**About this task:**
Your job with the data below is to output exactly the lines from the one holding "The image size is (1469, 812)." down to the one holding "Task: Click the Share arrow icon", both included, and no others.

(Collected data)
*** Block opens ***

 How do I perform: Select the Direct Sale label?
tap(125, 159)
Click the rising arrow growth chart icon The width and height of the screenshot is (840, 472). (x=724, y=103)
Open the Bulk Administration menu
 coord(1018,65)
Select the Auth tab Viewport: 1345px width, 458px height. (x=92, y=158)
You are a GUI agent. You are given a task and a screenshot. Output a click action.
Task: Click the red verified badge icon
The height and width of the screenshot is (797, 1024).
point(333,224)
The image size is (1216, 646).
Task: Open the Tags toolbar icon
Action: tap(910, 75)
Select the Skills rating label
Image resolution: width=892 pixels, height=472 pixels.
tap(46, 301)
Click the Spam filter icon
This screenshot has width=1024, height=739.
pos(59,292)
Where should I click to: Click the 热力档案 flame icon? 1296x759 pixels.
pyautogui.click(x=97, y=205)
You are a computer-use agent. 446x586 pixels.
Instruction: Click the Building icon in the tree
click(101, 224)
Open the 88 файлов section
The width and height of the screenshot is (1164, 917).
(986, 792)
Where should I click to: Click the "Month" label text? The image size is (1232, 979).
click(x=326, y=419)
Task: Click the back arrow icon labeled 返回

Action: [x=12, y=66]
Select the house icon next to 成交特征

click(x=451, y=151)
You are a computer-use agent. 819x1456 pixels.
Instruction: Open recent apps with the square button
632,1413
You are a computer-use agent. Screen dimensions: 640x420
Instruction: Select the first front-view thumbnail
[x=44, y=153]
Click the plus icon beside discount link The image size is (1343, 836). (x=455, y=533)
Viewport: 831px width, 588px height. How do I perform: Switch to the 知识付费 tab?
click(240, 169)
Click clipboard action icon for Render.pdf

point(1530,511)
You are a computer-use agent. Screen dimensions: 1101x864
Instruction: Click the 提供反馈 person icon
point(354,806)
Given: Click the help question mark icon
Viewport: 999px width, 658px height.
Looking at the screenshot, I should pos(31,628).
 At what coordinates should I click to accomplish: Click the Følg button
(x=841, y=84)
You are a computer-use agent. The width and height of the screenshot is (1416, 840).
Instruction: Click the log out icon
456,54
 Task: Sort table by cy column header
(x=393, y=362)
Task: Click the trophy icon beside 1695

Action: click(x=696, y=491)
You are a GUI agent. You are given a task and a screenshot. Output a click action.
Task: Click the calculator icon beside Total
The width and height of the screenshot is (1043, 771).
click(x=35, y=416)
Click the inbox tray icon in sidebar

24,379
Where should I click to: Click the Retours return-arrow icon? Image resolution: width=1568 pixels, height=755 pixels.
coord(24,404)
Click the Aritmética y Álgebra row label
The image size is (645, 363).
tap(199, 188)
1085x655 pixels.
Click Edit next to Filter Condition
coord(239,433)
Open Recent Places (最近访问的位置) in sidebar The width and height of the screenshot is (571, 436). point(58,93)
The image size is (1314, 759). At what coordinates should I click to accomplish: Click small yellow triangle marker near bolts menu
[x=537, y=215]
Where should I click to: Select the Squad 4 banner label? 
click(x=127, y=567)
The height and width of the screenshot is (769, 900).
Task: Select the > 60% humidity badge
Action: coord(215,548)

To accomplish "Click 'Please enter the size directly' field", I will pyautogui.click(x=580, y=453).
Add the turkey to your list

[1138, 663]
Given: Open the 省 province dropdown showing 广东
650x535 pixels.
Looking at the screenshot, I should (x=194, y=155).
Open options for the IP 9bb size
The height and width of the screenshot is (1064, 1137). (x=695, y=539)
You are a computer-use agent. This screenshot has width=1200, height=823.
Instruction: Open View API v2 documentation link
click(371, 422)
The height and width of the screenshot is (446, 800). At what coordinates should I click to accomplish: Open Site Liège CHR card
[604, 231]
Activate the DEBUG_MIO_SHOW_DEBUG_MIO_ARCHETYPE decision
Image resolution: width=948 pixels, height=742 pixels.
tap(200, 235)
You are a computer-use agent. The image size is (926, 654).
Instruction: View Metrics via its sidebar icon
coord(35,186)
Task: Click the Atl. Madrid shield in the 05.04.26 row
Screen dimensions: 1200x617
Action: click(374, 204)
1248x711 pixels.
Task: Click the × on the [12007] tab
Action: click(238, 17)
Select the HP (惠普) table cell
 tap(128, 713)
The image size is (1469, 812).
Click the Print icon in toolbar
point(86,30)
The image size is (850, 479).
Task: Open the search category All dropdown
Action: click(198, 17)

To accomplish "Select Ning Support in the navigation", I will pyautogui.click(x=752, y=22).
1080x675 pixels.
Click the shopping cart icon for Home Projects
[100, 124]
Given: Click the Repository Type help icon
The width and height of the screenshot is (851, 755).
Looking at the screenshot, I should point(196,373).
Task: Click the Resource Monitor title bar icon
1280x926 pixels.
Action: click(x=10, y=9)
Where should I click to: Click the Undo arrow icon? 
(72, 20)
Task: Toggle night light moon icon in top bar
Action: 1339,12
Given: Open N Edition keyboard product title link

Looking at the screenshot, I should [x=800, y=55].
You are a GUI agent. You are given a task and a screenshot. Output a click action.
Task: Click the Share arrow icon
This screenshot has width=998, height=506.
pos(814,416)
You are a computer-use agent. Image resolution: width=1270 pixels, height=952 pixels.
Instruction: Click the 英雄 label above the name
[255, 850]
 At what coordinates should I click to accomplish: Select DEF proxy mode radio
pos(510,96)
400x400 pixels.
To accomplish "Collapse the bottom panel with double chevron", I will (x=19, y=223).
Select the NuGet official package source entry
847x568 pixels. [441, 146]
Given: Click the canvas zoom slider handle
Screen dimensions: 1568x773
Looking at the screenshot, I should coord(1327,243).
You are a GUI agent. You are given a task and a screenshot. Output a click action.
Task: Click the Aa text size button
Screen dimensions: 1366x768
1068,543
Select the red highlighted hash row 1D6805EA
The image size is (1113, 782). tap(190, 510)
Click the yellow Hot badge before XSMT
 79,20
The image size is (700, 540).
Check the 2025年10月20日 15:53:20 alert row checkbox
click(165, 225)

*** Block closes ***

**Exercise response:**
The image size is (1469, 812).
Click the Print icon in toolbar
point(86,30)
The image size is (850, 479).
Task: Open the search category All dropdown
Action: click(198, 17)

To accomplish "Select Ning Support in the navigation", I will pyautogui.click(x=752, y=22).
1080x675 pixels.
Click the shopping cart icon for Home Projects
[100, 124]
Given: Click the Repository Type help icon
The width and height of the screenshot is (851, 755).
Looking at the screenshot, I should point(196,373).
Task: Click the Resource Monitor title bar icon
1280x926 pixels.
Action: click(x=10, y=9)
Where should I click to: Click the Undo arrow icon? 
(72, 20)
Task: Toggle night light moon icon in top bar
Action: 1339,12
Given: Open N Edition keyboard product title link

Looking at the screenshot, I should [x=800, y=55].
You are a GUI agent. You are given a task and a screenshot. Output a click action.
Task: Click the Share arrow icon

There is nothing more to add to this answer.